No Excuse for Abortion

A person.

A proposed law in Mississippi will make it illegal to have an abortion except to save the mother's life. The new law will define "personhood" as a fertilized egg. Not even a growing fetus- a fertilized egg, two cells that haven't even implanted yet, which haven't even grown and don't have any nourishment in order to have a life. A fertilized egg will have full legal protection according to the law, which means it has the same rights as you and I and a person can be prosecuted for harming a fertilized egg. Including the mother carrying the fertilized egg.

So what if she has a natural miscarriage? Will it seem suspicious if she's unmarried? Or what if she does harmful things (drinking, eating mercury-laden fish) because she doesn't realize an egg has been fertilized? Sometimes women go weeks or even months before realizing they're pregnant, and if a fertilized egg is a person then a woman could be jailed for unknowingly harming or killing a "person."

What about birth control methods that prevent a fertilized egg from implanting? Or medical treatments that are lifesaving for a person but damaging to a fertilized egg? Even IVF is going to be sketchy under this law (and IVF is for people who want to have babies): an egg is fertilized outside of the uterus and then inserted in the hopes of implantation. Several eggs are used at once to increase the odds that one will implant and turn into a fetus and then into a baby. But what happens to those extra eggs? This new law will make it illegal for them to be discarded, which could mean parents who really want one baby might be forced to have several at once.

What about rape or incest? This new law insists that a resulting pregnancy will be more blessing than reminder of the rape, that women who go through with the pregnancy are happy they did, women who choose abortion regret it, and hey, there's always adoption (because there are so many families just waiting for an unwanted rape baby). One woman is standing up in favor is this proposed law, saying she is a rape survivor and regrets the abortion she had 13 years ago. Her words? "Rape is no excuse for abortion." She believes that what she did to her baby (the two cells that found each other in her uterus much like a tumor) was far worse than what her rapist did to her. And maybe it was. Maybe her 31 year old self is now regretting the baby she could have had at 18. But at 18 years old could she really have been in a good position to raise a baby she was forced to have? Does he really believe forcing other 18 year old women to have their rapists babies is for the best?

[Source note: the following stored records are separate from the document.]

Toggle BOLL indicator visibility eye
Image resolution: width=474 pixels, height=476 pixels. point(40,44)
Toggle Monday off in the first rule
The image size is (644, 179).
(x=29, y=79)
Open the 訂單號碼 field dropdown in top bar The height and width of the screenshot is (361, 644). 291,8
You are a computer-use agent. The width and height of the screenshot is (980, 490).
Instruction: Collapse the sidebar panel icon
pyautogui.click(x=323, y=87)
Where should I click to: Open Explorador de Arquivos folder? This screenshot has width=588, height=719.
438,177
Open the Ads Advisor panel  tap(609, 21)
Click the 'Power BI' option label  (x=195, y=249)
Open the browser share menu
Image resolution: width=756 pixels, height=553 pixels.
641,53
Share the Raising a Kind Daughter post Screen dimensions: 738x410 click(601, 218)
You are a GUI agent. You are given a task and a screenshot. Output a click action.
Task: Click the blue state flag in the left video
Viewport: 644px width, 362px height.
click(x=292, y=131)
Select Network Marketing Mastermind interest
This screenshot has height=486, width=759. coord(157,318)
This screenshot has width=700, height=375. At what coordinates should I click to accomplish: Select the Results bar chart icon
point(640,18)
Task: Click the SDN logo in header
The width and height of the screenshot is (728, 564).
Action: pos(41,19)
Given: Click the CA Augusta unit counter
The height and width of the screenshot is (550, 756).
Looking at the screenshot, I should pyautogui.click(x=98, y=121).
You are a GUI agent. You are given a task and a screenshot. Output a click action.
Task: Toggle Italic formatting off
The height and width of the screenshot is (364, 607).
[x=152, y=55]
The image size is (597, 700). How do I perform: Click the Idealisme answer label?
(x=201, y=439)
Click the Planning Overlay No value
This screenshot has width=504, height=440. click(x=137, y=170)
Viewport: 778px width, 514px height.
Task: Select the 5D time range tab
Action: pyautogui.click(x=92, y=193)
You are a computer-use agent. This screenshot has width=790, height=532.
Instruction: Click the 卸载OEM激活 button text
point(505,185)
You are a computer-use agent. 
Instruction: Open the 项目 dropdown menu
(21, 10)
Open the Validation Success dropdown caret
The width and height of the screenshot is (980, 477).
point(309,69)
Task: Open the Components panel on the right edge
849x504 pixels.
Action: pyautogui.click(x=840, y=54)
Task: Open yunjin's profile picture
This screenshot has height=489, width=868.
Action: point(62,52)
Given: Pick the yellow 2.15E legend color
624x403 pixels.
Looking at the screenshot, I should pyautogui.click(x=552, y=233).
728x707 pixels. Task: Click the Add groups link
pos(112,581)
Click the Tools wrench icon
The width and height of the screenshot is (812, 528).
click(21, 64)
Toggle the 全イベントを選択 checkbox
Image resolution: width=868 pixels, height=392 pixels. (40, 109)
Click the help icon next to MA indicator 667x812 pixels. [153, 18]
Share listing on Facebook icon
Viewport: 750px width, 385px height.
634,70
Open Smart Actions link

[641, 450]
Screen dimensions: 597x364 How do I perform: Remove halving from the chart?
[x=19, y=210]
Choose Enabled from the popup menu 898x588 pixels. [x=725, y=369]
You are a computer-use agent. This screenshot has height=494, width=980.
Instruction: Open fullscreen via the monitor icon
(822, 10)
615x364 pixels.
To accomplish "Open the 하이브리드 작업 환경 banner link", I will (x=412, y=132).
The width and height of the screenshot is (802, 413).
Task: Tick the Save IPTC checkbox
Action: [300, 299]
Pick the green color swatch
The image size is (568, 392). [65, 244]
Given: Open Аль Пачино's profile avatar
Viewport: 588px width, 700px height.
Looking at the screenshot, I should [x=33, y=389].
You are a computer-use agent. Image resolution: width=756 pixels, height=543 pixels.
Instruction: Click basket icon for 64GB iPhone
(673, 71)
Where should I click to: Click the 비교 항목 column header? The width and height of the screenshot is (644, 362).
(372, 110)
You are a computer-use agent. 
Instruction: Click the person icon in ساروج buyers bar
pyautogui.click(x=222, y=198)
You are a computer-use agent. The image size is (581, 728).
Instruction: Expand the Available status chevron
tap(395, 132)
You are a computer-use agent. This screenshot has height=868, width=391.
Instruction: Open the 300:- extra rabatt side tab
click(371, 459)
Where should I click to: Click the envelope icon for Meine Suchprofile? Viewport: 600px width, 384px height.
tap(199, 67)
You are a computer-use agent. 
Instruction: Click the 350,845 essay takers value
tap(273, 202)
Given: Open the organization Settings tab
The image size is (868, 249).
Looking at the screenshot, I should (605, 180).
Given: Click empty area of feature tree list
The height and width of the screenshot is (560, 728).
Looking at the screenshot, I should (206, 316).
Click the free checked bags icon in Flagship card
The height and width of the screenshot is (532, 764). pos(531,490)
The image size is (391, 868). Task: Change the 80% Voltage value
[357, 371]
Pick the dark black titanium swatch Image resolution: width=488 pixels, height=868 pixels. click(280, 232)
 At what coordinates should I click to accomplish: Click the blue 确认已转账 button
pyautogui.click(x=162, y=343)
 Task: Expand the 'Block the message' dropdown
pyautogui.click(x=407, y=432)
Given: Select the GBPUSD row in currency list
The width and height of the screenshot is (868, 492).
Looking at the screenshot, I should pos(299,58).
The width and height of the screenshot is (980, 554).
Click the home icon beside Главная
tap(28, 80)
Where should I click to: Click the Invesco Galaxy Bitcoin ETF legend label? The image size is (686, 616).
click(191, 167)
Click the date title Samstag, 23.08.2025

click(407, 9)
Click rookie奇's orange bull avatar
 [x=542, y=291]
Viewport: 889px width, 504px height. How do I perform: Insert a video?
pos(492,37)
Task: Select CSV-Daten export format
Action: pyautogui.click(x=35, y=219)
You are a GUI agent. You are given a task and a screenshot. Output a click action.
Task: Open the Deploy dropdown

My biggest gripe with people who are so anti-abortion/pro-life as to want to legislate it and make it a crime for others to choose a different outcome is that adoption is always used as a fall back. Just have the rape baby and give it up for adoption, as if a life in foster care is good enough.

Maybe I'm just biased because I grew up knowing I was planned for, wanted (at least by one parent), provided for and taken care of, but I think all children deserve the same chance I got. Growing up in foster care, or in poverty because the mother had no choice but to give birth at a time she wasn't ready, or knowing you're unwanted and a burden, doesn't make for healthy productive adults. Sure there are those success stories of people who started out in shitty childhoods and became something great but they're not the majority. Shouldn't all kids be wanted? How would it feel to grow up in foster care because your mother couldn't bear looking at you because half your DNA and physical features belong to her rapist? How would you feel knowing our father was a rapist and probably has no idea you even exist? It doesn't seem reasonable to me. And that's why I believe the option to abort a fertilized egg or fetus should remain legal. It just means there's a choice, it doesn't mean that legal abortion becomes mandatory. If you want to have the baby you conceived after being raped you can, but if you decide that's an undue punishment you don't have to, and if you don't want an abortion but don't want a baby you can give it up for adoption. Three options to choose from, since no one chooses to be raped.

But that's just me. And if this thing passes Mississippi will be even more missable.